Rowling underscores maturity in her characters and this maturity seems to accompany an intricate and moodily interesting loss of realism. Or is it artistic failure? The dialogues come out as surrealistic even for a surrealistic world like Hogwarts. The book seems to be dependant more on the ratio of its popularity versus its compatibility as a novel. It lacks the individual integrity that places a novel in conjunction with what authors relate to as a total mortality in script; the aggressiveness and energy is averted thoroughly and Rowling seems to be postponing the ideas or concocting ideas that postpone the entire strength of the story-line to what we might perceive will be the subsequent edition. The book seems to be a mere pillar poising the life and breath of the seventh Potter venture. It fails to rejuvenate interest stirred by the earlier specimens, and has more of an exhausted inclination to incite sheer pity for a wasted six hundred pages and a gracious lot of unlimbered bucks.

The book is a disappointment in stages. Anti-climax seems to be the understatement for Rowling’s ability. A suspense that harbored on for the past five books seems to have lost the vigor, discipline and focus in the recent book; spontaneity against extreme mystery and the urged justice to delineate a normal hero in paranormal tribulations consolidates what Rowling has in mind for a novel that clearly banks on endless monotony, plot defiance, theme-oriented experimentation, inexcusable character shortcomings, etc. Rowling seems to be playing under her limitations. She seems to be enjoying it, too.
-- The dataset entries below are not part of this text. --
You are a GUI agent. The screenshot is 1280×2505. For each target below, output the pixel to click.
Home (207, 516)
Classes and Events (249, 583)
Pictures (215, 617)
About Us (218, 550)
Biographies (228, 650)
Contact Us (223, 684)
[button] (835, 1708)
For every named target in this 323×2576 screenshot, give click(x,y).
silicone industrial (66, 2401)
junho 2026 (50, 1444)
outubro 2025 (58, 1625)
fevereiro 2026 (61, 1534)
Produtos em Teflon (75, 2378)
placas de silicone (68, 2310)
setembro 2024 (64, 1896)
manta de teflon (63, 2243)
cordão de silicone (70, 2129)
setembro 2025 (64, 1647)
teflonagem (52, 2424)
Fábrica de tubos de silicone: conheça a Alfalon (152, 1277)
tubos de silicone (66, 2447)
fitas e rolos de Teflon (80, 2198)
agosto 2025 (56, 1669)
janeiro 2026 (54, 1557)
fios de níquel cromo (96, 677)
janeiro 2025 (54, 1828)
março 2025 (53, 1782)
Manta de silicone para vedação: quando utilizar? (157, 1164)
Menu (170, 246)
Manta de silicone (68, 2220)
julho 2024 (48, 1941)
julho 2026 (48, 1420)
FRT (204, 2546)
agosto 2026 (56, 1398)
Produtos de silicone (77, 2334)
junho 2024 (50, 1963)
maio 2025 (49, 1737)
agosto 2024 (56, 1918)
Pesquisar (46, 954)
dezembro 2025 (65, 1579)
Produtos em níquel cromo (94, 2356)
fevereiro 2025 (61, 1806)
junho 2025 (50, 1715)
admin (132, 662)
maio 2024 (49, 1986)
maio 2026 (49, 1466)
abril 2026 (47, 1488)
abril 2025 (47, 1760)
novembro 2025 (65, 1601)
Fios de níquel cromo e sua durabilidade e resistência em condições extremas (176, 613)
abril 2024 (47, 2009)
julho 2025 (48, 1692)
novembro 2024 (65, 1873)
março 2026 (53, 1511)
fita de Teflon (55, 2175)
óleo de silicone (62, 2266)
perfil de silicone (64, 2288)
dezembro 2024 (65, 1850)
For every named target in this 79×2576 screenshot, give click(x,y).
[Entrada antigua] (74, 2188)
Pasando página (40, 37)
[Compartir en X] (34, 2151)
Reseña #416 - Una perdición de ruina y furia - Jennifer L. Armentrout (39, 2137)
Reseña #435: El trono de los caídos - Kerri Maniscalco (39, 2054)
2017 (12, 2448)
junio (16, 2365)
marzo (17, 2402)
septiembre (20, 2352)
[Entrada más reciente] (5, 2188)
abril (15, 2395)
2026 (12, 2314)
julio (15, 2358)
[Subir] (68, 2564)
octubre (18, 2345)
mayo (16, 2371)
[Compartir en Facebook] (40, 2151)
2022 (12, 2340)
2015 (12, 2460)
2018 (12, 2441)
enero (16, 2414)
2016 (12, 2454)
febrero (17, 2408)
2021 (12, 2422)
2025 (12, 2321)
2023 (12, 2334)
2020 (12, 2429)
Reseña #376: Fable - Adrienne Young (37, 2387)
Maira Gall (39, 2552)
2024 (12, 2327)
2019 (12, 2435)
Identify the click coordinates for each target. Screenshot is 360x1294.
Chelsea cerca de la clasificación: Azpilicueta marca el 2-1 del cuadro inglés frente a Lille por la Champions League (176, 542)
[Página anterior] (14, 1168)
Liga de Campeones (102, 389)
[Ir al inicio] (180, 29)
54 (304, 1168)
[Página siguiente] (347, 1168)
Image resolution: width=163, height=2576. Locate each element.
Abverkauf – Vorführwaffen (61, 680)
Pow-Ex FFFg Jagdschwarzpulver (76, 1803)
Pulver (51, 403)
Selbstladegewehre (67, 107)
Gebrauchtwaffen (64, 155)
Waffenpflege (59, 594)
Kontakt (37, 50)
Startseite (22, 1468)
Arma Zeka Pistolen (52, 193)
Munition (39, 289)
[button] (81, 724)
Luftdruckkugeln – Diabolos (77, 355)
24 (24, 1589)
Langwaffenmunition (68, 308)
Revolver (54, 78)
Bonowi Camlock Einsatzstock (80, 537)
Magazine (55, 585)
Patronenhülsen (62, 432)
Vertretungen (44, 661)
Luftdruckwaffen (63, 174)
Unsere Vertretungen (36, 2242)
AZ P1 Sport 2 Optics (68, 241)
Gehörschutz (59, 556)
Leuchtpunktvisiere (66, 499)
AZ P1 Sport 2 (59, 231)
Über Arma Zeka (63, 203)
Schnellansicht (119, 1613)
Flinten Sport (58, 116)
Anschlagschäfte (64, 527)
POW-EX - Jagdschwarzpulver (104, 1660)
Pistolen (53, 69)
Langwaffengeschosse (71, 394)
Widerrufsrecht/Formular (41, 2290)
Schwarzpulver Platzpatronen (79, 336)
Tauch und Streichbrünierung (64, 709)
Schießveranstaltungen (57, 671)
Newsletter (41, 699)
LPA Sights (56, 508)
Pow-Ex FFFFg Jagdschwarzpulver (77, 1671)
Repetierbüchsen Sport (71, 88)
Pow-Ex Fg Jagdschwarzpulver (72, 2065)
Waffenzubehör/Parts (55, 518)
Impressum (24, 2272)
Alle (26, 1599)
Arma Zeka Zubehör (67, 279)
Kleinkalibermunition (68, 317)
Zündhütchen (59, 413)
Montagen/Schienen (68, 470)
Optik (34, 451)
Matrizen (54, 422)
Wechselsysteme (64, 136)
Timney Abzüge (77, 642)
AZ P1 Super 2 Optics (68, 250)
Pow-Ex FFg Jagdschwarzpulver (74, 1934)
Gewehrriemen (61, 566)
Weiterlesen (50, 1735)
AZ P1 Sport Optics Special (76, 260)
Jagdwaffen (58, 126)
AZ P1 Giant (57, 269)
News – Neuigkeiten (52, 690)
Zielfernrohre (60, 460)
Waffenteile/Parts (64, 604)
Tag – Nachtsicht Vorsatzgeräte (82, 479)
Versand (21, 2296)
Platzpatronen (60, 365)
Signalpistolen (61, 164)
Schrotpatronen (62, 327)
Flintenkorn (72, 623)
As an author, fictional intercourse with a tension of idiosyncratic subjectivity, has never been Rowling’s foremost area of expertise, but the novel convincingly projects the fact that six books old, Rowling still is astonishingly inept, even amateurish. Under the brutal alibi of "˜Children’s Literature’, which the current novel typically and leisurely defies with tinges of what one might term minor profanity, the book passes clear of some very feasible errors in inventive description, a great mishandling of inklings of Gothic and the author’s obvious paranoia.

Part Hardy Boys, part Mills and Boons, the gall of the novel surpasses a proper coherency. It works inside a sphere, a particular boundary of solid circumstances supported by bleak and irresistibly weak reasoning; Rowling plays "˜safe’ with a mass repetition of tried and hackneyed formulas, grossly iterating some of her very own. A prudery, least expected in a narrative of epic proportions.

Also, in an attempt to amuse, a slight assortment of new characters and new elements come into the picture - Rowling’s classic technique of steady plot expansion - which again, seem to be hollow and unworthy, adding to a menacing negativity; the attempt seems to be directed at elevating the heroism, proof of her undying motive to sensationalize an ensuing successor to the series.

The book seems more or less a rape of a grand concept and verily, an atrocious, dismaying member of a so far satisfying pedigree. Readers are forewarned to anticipate still more pessimistically.